- _THE PROBLEM_
Starting at the line below that contains "At what coordinates" and ending at the line that contains "This screenshot has height=829, width=1450.", retype each line exactly as it stands, but omit the pictures.

- _RECORDS_
####

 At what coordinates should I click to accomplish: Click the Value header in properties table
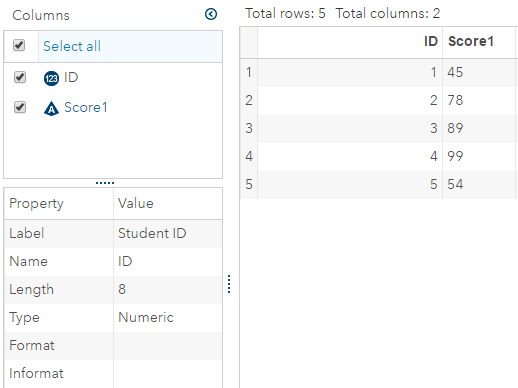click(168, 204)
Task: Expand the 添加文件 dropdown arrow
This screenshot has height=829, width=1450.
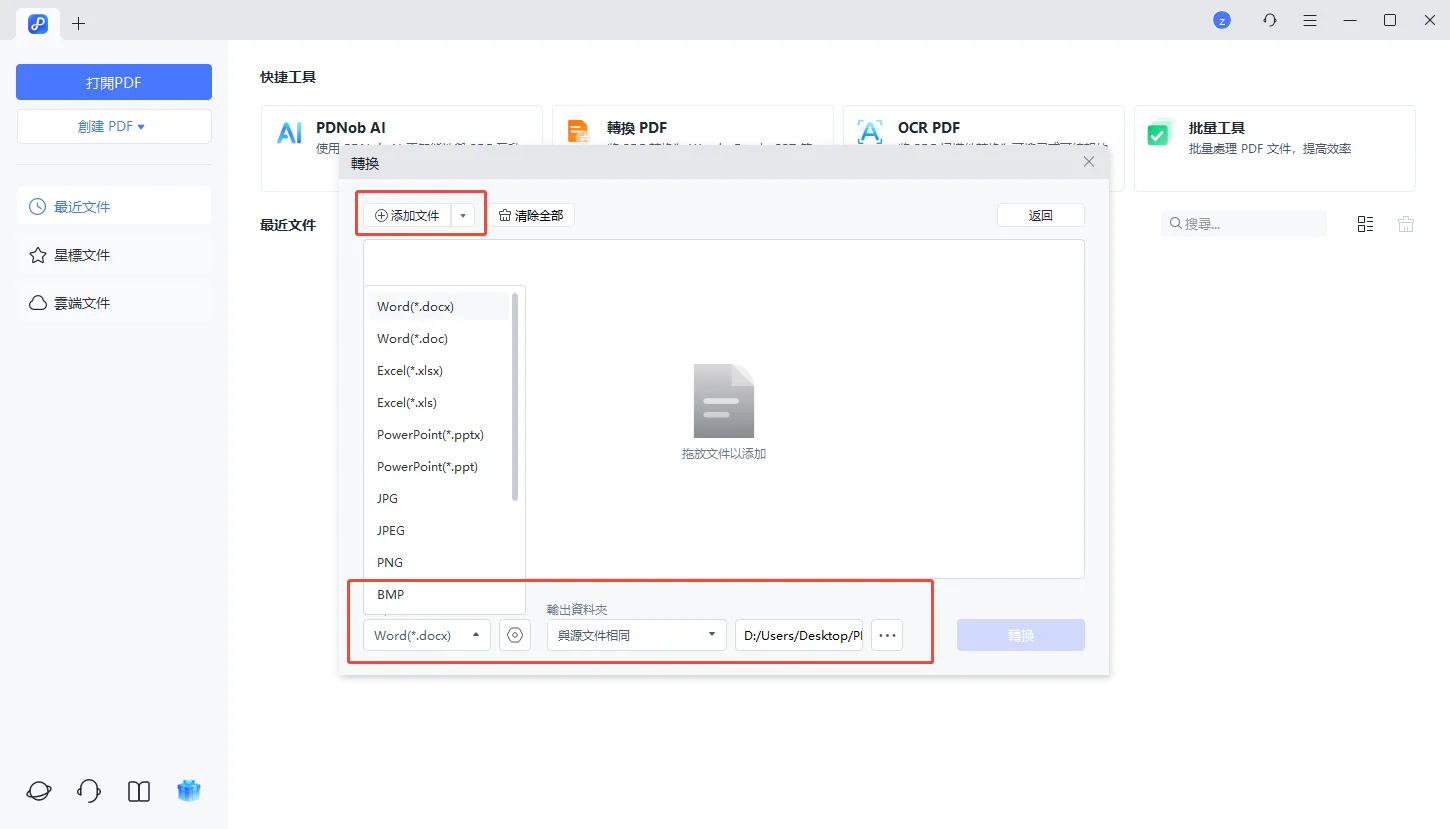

####

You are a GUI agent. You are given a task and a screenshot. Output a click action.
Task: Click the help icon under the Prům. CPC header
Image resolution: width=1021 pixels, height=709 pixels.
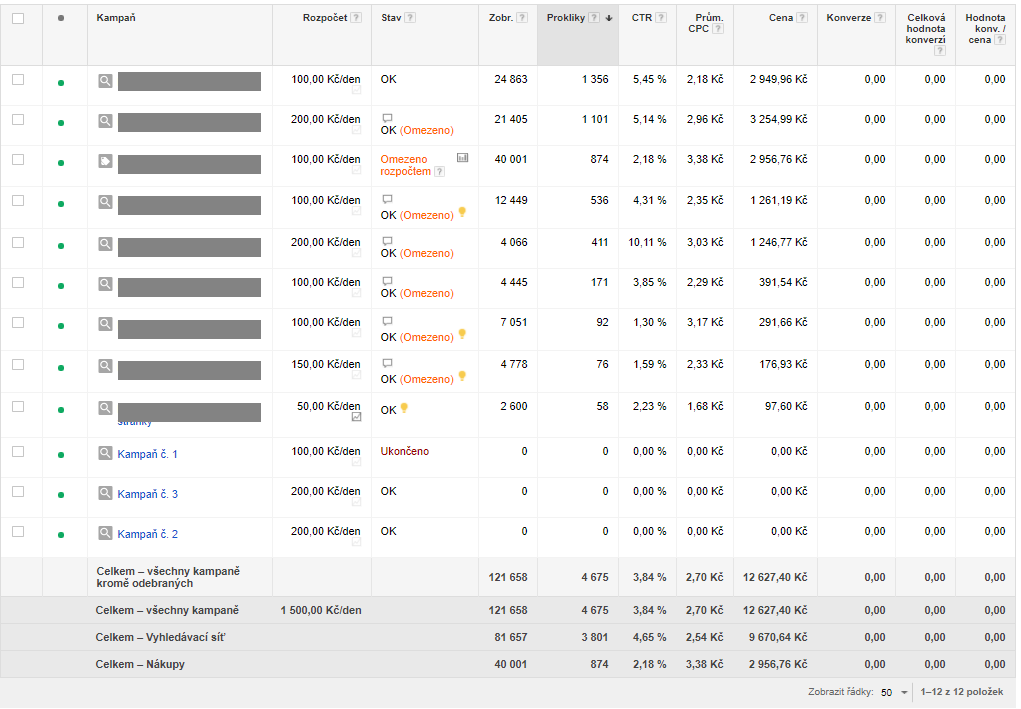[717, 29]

####

- _OUTPUT OF THE TASK_
 At what coordinates should I click to accomplish: Click the Value header in properties table
click(168, 204)
Task: Expand the 添加文件 dropdown arrow
This screenshot has height=829, width=1450.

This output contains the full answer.